We discipline ourselves in our youth in order to live a longer life. But, when we live long, we discover that it leads to “old age.”  What is this?  I want my youth back.  I want to run and feel the exhilaration of running; to get out of bed without aching, to fly up the stairs two at a time, and to run down them without a thought and without a limp.  I want to eat whatever I want without gaining weight.

But, if we are successful and live long lives, old age will come.

The Bible affirms God’s love for us as we age.

“You who have been borne by Me from birth and have been carried from the womb;
even to your old age I will be the same, and even to your graying years I will bear you!
I have done it, and I will carry you; and I will bear you and I will deliver you” (Isaiah 46:3-4)

In every stage of life we pass through troubled times, challenges, setbacks, fears and anxieties.
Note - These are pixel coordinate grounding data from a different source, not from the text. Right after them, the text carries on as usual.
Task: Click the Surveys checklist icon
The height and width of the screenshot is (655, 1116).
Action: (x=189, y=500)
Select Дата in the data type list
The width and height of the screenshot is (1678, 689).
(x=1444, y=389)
Pursuing an education, finding a job, getting married, having children, making ends meet, disappointments, layoffs, injury and disease. Memory tends to erase the difficulties of the past, but the journey has never been easy. 


In every stage of life, including the last one, God is sufficient and His love never ends.

1 comment:

  1. Thanks Bill, you are so right! I asked a friend the other day, "How did we get here so fast?!" Also, recently I received a survey regarding associational work and what I saw as needs in the next 10-20 years! I was reminded that most likely I will not be involved in associational work in 10-20 years! Thankfully I do still enjoy and feel blessed to be able to continue at the present time! :)
    I appreciate your articles very much, even when I don't comment!